The National Agrarian Party (Romanian: Partidul Național-Agrar or Partidul Național-Agrarian, PNA) was a right-wing agrarian party active in Romania during the early 1930s. Established and led by poet Octavian Goga, it was originally a schism from the more moderate People's Party, espousing agrarianism in combination with national conservatism, monarchism, antisemitism, and Germanophilia; Goga was also positively impressed by fascism, but there is disagreement in the scholarly community as to whether the PNA was itself fascist. Its antisemitic rhetoric was also contrasted by the PNA's acceptance of some Jewish members, including Tudor Vianu and Henric Streitman. The group was generally suspicious of Romania's other ethnic minorities, but in practice accepted members and external collaborators of many ethnic backgrounds, such as the Gagauz Dumitru Topciu and the Romani Gheorghe A. Lăzăreanu-Lăzurică.

The PNA existed as a venue for supporting the authoritarian King, Carol II, whose political program it partly enacted. The National Agrarianist economic and social proposals included the protection of smallholders, with echoes of dirigisme and promises of debt relief. It was strongly opposed to the more left-wing National Peasants' Party, describing it as corrupt and denouncing its autonomist-regionalist tendencies. In Parliament, PNA representatives, largely inherited from the People's Party, collaborated mostly with two other anti-establishment groups: the Georgist Liberals and the Lupist Peasantists. The PNA was able to absorb some National Peasantist sections, primarily in Bucharest and Transylvania.

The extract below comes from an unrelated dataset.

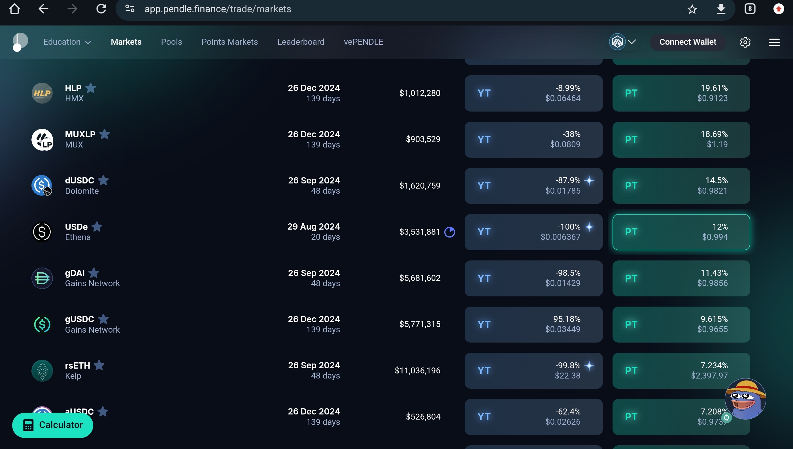
Task: Click the sparkle icon in rsETH YT cell
Action: (x=589, y=366)
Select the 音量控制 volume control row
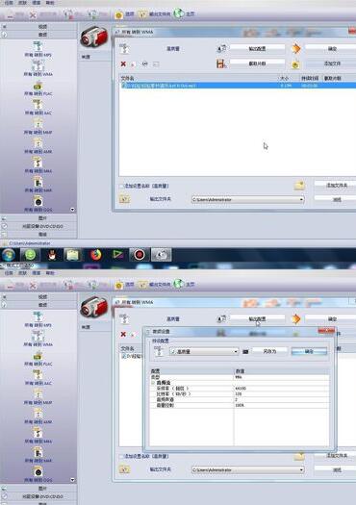356x505 pixels. pos(240,405)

The PNA registered its best result nationally in the December 1933 election, when it took 4.1% of the vote. Despite its relative insignificance, its leader Goga was often perceived as a likely contender for the office of Prime Minister. The PNA had contacts in Nazi Germany, who regarded it as a political ally. While cautious about the Nazis' take on international politics, Goga traveled to Berlin in late 1933, meeting Adolf Hitler and returning as an enthusiastic admirer. Moving closer to the far-right and abandoning his own membership in the Romanian Freemasonry, Goga sought alliances with the more radical movements. The PNA tried but failed to unite with the Iron Guard and the Romanian Front, finally merging with the slightly more powerful National-Christian Defense League in July 1935.

The resulting National Christian Party (PNC) offered a venue for conservative antisemites with fascist sympathies, but was rejected by PNA moderates, as well as by some of the League's radicals. A splinter group, led by Ion Al. Vasilescu-Valjean and centered on Romanați County, continued to call itself PNA, surviving to December 1937. Briefly serving as Prime Minister, Goga was asked to step down by Carol II, whose 1938 Constitution introduced a royal dictatorship. Goga died soon after; although the PNC was not repressed under the new regime, it suffered an internal crisis, with PNA men establishing a Union of National Awareness. Both it and other PNC factions were then absorbed by Carol's National Renaissance Front.